Cloud Reengineering & Migration
DevSecOps Rollout
System study, Design & Proof of Concept (PoC)
Prepare adetailed blueprint on the current product ecosystem
Identify components that are to be re-engineered for the cloud and that require PoC
Execute PoC and validate results
Certify components that are ready for Reengineering post the successful PoC
Prepare cloud architectural blueprint
Review the architectural blueprint with Architecture Council & get their approval
Refine Cloud Architecture (Cost Optimization)
Prepare Bill of Materials for the approved target cloud infrastructure
Prepare ROI (Compare anticipated cloud costs vs existing infrastructure cost, compute ROI)
Refine architectural choices to contain cost & update the architectural blueprint
Setup Cloud Non-Prod Environment
Build CI/CD Infrastructure (Depends on DevSecOps rollout)
Script Non-Prod environment setup (Infrastructure as a Code)
Script application deployment scripts
Setup Non-Prod infrastructure using automated scripts
Prepare code base for Cloud
Reengineer the code to utilize Cloud PaaS offerings
Validate the application (End to end testing, Performance campaign)

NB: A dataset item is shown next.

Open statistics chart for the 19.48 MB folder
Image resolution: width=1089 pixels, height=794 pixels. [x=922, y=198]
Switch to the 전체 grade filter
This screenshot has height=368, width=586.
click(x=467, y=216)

Certify that the code is ready for Cloud
Deploy code in Non-Prod Environment
Prepare Build Scripts
Execute Build Scripts
Automate deployment using CI/CD Infrastructure
Execute smoke tests
Ideate Build Propagation Concept
Evangelize, get buy-in for Build Propagation
Validate Build Propagation
Propagate builds from Dev to QA to UAT to Regression
Validate results
Certify Build Propagation
Setup Cloud Prod Environment
Setup Prod
Execute Mock Production Cutover
DB backups & Restoration
Estimate & validate the time for restoring differentials
Prepare Production Cutover Sequence
Review & Obtain approval for Production Cutover Sequence
Prepare Rollback Strategy
Review & Obtain approval on Rollback strategy
Dry run Rollback plan
Go-Live
Production Cut over
Post Production Rollout Support
4-6 weeks to stabilize
Design & PoC
Prepare detailed DevSecOps target state
Review the DevSecOps with key Stakeholders (Dev Leads, architects, Release Management Team) and obtain their buy-in
Identify DevSecOps steps, and tools
POC DevSecOps toolchain
Evangelize DevSecOps tools & obtain feedback
Execute
Build DevSecOps pipeline
Deploy DevSecOps pipeline in Non-Prod
Optimize DevSecOps pipeline based on stakeholder feedback
Refine DevSecOps pipeline
Enable pipeline for Prod deployment
Our scope of work included the following:
Project Management & Governance
Deliver Architectural Blueprint
Bill of Materials creation
Building Proof of Concepts
Preparing Migration & Rollback Strategy
Application Reengineering
Non-production environment setup & migration
Running performance campaign & optimizing the code, infrastructure
Change management support
Production Application Setup
Post go-live Support
{{cta('6971eddf-99eb-4fc3-8cc5-45e9eb95a593')}}
Salient features of the cloud re-engineered architecture (given below) are:
The code base(s) are deployed onto a VM Image that is spawned into VM scale sets. VMs spawned within the scale set are managed by the Azure Load Balancer.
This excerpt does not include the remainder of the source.